In the wake of the death of her mother, divorce from her husband and the loss of custody of her son, a young writer and poet in Seoul turns her attentions to lessons in ancient Greek. She walks miles across the city to the classroom, dressed in a black jacket, black scarf and black shirt — a “somber uniform, which makes it seem as if she’s just come from a funeral” – and devotes herself to the unfamiliar alphabet, verbs and nouns. This delight in words — “the wondrous promise of the phonemes” — has sustained her since childhood, when she first scratched Hangul, the Korean alphabet, into the dirt. There is only one barrier to her love of language. Not for the first time, she has completely lost the power of speech.
The other main character of Han Kang’s lyrical new novel is usually found at the front of the classroom. Wearing “thick-lensed, silver-rimmed spectacles” and pointing at the white chalk marks on the blackboard, the lecturer in Greek, who suffers from rapidly failing eyesight, becomes entranced by the silent woman who sits in his class. A sympathy grows between them: conversations defined by silences, blindness and words written on skin, as Braille is formed by “boring holes into white paper.”
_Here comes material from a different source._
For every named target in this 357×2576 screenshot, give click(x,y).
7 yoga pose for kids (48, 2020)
Kang won the International Man Booker prize in 2016 with The Vegetarian, which told the story of a woman’s descent into mental illness after she refuses to eat meat. Greek Lessons, deftly translated by Deborah Smith and Emily Yae Won, has a similar ascetic focus: both the woman and the lecturer live almost hermit-like lives. But, unlike The Vegetarian’s overt horror, this novel is replete with moments of tenderness and intimacy. Against a background of extreme distress (the woman conceals a scar on her wrist with a ‘dark purple hairband… the solitary point of color on an otherwise monochrome figure”), a quiet, slow-paced relationship develops between the two until understanding transcends speech.
It is difficult to write a novel about words that “thrust like skewers” and “language worn ragged over thousands of years” without drawing attention to the author’s own talent for expression. Does Kang have a grip on the “dulled fragments” and “saw-toothed cogs” that her characters lack? With chapters so short they seem almost like sonnets, and images so dense they read like haikus, there is no question of Kang’s control. Greek Lessons is a masterful interrogation of language, love and the thousand intricacies of communication.